# Exercise aim
For each statement below, answer yes or no to whether it agrees with the text on breath-holding attacks, and quote the text's words that decide it.
1. Drug treatment is usually needed for breath-holding attacks.
2. The modern term for "pallid" breath-holding attacks is reflex anoxic seizures.
3. "Pallid" breath-holding attacks often keep recurring well past the age of four.

There is a widely held misconception that the breath is held purposefully in inspiration; the episode is not induced voluntarily. Unlike true fits attacks are always precipitated by physical hurt or frustration.

Management of breath-holding attacks
An association with anaemia - particularly due to iron deficiency - is sometimes found, and there is improvement when this is corrected. However, drug treatment is seldom necessary. A full explanation emphasising the good prognosis and that there is no relationship to epilepsy is all that is required.

2. What then are “pallid” breath-holding attacks?

This term is a misnomer, because breath is not held during the spell as in the breath-holding attacks just mentioned. The modern term is “reflex anoxic seizures”. These are invariably induced by sudden pain or a fright.

The child gives a cry, and then abruptly loses consciousness. The face is ashen. Colour improves after ten to 15 seconds and consciousness returns. These spells are due to a pain-induced surge of vagal tone which slows the heart to a standstill for a few beats.

Management of “pallid” breath-holding attacks
Again, reassurance is usually all that is necessary. Attacks seldom recur after the age of four. Severe cases may be controlled with small oral doses of atropine.

# Dataset entries
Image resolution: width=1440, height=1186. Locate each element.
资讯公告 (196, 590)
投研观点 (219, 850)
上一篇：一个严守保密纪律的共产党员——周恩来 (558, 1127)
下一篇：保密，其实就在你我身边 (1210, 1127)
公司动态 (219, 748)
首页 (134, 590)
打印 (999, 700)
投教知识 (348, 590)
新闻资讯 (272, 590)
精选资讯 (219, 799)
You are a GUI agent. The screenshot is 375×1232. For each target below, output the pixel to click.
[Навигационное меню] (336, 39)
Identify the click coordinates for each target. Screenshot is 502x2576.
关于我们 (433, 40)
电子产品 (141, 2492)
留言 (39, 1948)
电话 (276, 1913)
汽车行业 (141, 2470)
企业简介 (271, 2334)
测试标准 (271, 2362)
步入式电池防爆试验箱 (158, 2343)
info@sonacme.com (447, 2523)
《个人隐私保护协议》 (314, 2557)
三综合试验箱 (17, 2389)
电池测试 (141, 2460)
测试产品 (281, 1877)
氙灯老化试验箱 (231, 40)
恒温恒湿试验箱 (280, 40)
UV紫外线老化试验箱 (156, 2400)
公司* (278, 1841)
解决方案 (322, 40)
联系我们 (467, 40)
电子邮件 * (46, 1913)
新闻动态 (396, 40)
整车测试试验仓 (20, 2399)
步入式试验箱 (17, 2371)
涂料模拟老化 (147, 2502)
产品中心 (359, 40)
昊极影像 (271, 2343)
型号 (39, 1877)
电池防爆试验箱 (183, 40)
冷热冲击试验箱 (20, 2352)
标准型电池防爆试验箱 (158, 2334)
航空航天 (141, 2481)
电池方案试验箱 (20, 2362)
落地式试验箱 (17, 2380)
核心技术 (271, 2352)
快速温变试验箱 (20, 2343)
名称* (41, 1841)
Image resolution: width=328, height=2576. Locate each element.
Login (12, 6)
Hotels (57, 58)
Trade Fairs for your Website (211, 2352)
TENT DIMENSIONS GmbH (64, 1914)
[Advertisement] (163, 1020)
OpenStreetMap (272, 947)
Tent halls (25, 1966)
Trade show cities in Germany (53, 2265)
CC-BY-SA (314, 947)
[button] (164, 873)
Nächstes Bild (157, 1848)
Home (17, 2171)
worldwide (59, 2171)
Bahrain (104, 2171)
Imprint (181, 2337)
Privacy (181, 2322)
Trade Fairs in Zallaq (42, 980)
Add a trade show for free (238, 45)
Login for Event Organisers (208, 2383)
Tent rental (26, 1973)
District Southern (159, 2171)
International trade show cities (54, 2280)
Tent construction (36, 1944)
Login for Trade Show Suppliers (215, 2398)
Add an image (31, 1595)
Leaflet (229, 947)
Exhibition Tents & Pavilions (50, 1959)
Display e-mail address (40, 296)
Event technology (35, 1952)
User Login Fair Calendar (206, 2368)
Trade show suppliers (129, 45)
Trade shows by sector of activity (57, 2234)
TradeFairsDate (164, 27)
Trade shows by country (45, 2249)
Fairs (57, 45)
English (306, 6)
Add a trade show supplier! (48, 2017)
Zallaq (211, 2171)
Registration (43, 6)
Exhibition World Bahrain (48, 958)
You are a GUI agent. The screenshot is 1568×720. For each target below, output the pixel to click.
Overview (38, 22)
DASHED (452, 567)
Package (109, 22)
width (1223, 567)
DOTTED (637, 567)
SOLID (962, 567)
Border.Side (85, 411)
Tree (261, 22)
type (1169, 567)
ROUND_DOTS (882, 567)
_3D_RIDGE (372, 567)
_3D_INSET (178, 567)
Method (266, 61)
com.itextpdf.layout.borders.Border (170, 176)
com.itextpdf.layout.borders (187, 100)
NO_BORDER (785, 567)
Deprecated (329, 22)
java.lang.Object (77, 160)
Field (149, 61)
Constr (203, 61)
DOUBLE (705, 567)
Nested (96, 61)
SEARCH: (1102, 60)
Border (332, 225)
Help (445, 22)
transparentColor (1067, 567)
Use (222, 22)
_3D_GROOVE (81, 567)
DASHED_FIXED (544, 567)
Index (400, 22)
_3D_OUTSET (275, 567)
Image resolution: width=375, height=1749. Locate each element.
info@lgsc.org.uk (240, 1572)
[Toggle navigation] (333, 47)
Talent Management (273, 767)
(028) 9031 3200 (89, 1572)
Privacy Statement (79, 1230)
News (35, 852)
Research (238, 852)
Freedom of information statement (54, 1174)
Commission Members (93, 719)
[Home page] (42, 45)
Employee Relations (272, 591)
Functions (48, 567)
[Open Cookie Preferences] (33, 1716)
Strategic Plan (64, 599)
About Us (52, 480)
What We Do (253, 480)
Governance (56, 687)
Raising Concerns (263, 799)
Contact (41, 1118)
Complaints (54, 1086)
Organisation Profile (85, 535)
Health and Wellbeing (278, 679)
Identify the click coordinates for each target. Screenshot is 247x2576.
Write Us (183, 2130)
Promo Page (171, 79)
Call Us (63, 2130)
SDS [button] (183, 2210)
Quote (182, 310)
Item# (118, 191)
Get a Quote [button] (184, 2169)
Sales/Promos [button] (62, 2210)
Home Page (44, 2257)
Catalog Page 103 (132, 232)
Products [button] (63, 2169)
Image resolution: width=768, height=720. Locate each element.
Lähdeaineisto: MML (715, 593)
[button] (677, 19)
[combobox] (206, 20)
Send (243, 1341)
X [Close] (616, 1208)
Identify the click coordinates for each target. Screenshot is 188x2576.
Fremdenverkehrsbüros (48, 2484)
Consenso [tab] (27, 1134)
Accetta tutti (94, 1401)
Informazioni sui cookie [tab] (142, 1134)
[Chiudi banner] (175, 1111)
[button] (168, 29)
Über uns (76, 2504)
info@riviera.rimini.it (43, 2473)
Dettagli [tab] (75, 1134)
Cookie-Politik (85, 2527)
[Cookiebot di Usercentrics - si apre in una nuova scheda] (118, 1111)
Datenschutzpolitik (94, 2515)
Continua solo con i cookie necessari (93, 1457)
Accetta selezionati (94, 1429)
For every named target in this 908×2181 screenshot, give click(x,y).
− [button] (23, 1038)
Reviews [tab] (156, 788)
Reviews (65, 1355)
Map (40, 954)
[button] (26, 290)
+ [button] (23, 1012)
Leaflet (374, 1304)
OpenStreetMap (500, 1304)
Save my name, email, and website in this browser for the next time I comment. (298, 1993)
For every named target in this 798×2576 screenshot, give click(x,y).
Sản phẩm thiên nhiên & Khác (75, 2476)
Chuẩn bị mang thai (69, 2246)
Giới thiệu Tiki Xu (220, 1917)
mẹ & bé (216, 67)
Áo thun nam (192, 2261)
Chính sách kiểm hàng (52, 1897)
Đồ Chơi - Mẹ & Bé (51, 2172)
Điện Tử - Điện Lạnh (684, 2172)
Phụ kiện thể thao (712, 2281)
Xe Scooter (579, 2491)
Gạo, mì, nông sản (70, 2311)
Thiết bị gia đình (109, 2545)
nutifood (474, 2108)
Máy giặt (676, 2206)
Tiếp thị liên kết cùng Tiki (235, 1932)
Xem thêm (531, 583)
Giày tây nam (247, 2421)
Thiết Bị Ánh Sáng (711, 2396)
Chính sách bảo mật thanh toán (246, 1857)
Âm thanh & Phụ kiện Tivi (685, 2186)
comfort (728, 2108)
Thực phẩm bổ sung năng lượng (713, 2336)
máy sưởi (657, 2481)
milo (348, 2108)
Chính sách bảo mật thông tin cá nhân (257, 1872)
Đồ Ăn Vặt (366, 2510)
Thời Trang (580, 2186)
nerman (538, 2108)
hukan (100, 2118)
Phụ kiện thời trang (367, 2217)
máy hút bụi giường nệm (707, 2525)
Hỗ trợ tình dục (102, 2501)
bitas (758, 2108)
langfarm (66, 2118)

# Written solution
1. No: "However, drug treatment is seldom necessary."
2. Yes: "The modern term is “reflex anoxic seizures”."
3. No: "Attacks seldom recur after the age of four."